Savage Claim (Lion Hearts #2) - Cecilia Lane

Chapter 1

Lindley Levine growled as soon as the cage doors of the fighting ring swung closed. The rattle of the chain wrapping around the handles and the click of the lock didn’t register. He was too keyed up. Too pissed off. He just wanted to wipe the cocky grin off his opponent’s face.

It wasn’t his father’s smirk, but it’d do in a pinch.

The fucker was just one of a thousand problems lurking around the corner. War was brewing with the bullshit lion consortium trying to pit shifters and humans against one another—his alpha had nearly lost his mate in the first skirmish—but Roland Levine was the extra weight that snapped Lindley’s carefully crafted mask of control.

He launched himself across the cage, fists swinging. The asshole—bear, maybe, he didn’t give a fuck—barely had time to register the attack before Lindley landed a hard hit on his chin, snapping his head to the side.

The crowd roared, bloodlust hot on their lips. He could taste their excitement in the air, smell it with every breath he dragged into his lungs. They wanted to see red spilled on the floor.

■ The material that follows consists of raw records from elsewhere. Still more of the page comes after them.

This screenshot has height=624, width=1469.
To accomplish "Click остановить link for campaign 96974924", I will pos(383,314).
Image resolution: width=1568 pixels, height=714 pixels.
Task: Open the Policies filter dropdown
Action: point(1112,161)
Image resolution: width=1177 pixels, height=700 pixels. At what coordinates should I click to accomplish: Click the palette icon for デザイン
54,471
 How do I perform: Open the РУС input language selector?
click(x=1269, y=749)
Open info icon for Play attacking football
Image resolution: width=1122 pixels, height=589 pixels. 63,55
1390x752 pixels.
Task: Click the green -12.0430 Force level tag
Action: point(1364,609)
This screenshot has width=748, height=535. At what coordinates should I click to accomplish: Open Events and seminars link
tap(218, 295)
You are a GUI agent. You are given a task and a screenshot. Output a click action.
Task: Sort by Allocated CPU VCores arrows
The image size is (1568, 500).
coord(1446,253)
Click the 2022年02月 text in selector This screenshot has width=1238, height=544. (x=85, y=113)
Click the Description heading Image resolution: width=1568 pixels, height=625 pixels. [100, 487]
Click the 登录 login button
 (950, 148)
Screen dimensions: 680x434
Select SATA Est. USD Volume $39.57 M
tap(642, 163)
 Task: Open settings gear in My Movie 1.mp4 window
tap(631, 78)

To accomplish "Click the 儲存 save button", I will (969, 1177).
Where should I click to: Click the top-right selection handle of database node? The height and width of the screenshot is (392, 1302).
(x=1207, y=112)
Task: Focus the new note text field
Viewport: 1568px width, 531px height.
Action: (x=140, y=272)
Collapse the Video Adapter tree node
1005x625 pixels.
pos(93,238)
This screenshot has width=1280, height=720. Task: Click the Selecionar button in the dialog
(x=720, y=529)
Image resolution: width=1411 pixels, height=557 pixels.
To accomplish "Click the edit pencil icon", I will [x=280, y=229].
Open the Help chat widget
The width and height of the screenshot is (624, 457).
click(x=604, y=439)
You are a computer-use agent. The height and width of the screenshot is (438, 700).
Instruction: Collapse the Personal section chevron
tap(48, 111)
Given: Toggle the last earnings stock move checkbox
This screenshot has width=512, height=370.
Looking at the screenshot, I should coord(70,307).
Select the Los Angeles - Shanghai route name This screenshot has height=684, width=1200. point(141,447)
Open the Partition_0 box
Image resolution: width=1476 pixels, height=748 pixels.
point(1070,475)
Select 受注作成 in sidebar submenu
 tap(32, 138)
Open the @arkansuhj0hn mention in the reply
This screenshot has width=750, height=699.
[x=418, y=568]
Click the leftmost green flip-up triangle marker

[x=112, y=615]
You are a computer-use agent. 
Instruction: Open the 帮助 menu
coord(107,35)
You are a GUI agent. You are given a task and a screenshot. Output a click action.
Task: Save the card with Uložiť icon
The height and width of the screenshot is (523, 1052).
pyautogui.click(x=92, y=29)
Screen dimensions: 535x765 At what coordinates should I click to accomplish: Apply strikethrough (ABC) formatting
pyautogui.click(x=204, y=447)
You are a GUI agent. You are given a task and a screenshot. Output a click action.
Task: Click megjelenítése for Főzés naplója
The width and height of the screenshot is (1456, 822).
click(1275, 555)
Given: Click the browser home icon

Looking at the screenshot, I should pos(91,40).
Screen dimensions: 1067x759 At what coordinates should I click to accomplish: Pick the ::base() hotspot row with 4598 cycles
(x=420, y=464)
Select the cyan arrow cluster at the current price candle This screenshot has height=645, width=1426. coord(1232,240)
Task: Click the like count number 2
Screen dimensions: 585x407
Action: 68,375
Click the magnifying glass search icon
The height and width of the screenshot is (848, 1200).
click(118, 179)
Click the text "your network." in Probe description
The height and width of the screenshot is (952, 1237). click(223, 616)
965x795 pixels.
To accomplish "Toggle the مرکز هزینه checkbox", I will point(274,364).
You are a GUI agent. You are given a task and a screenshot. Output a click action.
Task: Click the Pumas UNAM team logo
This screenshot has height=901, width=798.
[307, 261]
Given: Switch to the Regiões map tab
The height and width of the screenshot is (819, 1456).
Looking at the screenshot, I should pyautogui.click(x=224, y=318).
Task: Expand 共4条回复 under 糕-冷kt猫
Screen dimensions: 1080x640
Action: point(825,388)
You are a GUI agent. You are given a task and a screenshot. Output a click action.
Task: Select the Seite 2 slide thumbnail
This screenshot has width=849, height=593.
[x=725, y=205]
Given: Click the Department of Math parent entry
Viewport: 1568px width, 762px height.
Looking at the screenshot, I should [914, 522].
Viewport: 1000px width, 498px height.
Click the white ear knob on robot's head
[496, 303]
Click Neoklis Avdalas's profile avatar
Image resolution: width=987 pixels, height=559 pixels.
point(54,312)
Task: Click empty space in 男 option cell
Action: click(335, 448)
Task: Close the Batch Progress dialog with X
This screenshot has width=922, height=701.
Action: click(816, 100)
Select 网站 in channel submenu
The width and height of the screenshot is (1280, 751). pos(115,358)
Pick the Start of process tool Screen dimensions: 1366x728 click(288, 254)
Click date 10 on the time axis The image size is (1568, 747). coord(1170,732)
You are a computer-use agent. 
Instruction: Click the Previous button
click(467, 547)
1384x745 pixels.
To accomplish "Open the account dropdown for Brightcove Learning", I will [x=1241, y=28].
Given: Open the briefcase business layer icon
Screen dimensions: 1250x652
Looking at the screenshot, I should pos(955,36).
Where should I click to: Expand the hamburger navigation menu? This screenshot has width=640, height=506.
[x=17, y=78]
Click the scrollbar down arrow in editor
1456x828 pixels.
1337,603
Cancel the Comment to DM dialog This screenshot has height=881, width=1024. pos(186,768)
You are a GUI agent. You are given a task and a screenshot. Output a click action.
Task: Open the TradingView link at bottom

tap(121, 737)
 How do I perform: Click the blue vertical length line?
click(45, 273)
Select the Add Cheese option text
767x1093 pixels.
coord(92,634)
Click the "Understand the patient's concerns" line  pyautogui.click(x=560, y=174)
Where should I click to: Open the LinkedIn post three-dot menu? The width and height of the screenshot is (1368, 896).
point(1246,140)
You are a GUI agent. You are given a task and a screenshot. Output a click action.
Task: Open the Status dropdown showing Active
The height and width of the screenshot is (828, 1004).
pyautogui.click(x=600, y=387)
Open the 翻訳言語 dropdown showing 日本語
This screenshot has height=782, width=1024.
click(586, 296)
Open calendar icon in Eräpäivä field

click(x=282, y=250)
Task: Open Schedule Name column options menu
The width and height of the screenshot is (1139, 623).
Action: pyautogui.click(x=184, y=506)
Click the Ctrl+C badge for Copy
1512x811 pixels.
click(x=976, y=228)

He jumped back before the man he fought recovered. He watched and waited, shifting from foot to foot. The blow was a knock-out punch to any human, but the bear just shook it off like a mosquito bite. Lindley had fought enough times in the ring or out in the wilds to know the next move to their chaotic dance.

Like clockwork, his opponent surged into action. A shout on his lips, he punched out with sharp jabs, trying to catch Lindley in the gut or head. He blocked the first, grunted as the second connected with his shoulder, and met the third with a solid blow of his own.

His lion roared through him, aching for blood just as loudly as the crowd cheering on the match. The fight was a necessity he couldn’t ignore, just as much as breathing and eating and drinking. Nothing quenched the fire boiling in his center like a hard-fought win. Nothing else kept him steady.

That was the Levine in him. Lindley loved it. Hated it. Two sides of the same damn coin, with his father’s face stamped on both.

A sudden crack to the head staggered him back against the chain-link of the cage wall.

He didn’t see stars; he saw faces. His father, a malicious smirk twitching the corners of his mouth. His mother, worry and regret in her eyes. His sister, laughing, always laughing because she was so fucking happy even while the rest of the world burned around them. And… Kyla.

Blonde hair, apple cheeks, lips that were made for kissing. He’d tasted them only once, but that kiss stuck with him where all the faceless encounters since faded from his memory. The one woman to hold his entire attention was the one he couldn’t touch.

Another blow to his ribs pulled Lindley out of his trip down insanity lane. With a snarl, he lunged for the other man and grabbed him around the waist. Locked together, they slammed fists and elbows wherever they could reach. Seconds slid by, then the whole cage shook with the slaps of the referee's hand against the fencing.

“Break it up!” he shouted.

Throwing a final punch, Lindley shoved away from the bear.

The howling of the crowd didn’t drown out the words that played over and over through his head. His father’s dark promises fueled his need to fight and make someone bleed.

The Levine legacy in action. Blood and darkness.

Lindley had been on a tear for days, jumping from one fight to another. It'd started when his sister's number lit up his phone. He'd answered the call, thinking it was Sage on the other line. Instead of one of their infrequent, secret conversations, his father spewed the snide hate he'd force-fed Lindley throughout his childhood.

He hadn’t been home for ten long years, but he was as mired in place as ever.

Lion slashing his insides, Lindley roared. His fists blurred with the inhumanly fast punches he threw into the bear’s sides, but the asshole still didn’t back down.

The faces haunting him didn’t fade, either. Weeks had passed since he’d heard from Sage. Kyla was a distant blip on the horizon. And his mother? Dead and gone. Killed by her own mate, yet the blood stained his hands.

He’d failed them all, and that fucking phone call proved it all over again.

Your ruin is coming, son of mine.

No threat, there. He already lived in the ruins of his life.